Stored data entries
┄┄┄┄┄┄
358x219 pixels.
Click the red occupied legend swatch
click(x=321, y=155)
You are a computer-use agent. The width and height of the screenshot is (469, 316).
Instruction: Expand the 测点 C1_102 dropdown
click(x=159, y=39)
┄┄┄┄┄┄
▸ **Exercise details**:
The records above should be returned exactly.

▸ **Answer for the task**:
358x219 pixels.
Click the red occupied legend swatch
click(x=321, y=155)
You are a computer-use agent. The width and height of the screenshot is (469, 316).
Instruction: Expand the 测点 C1_102 dropdown
click(x=159, y=39)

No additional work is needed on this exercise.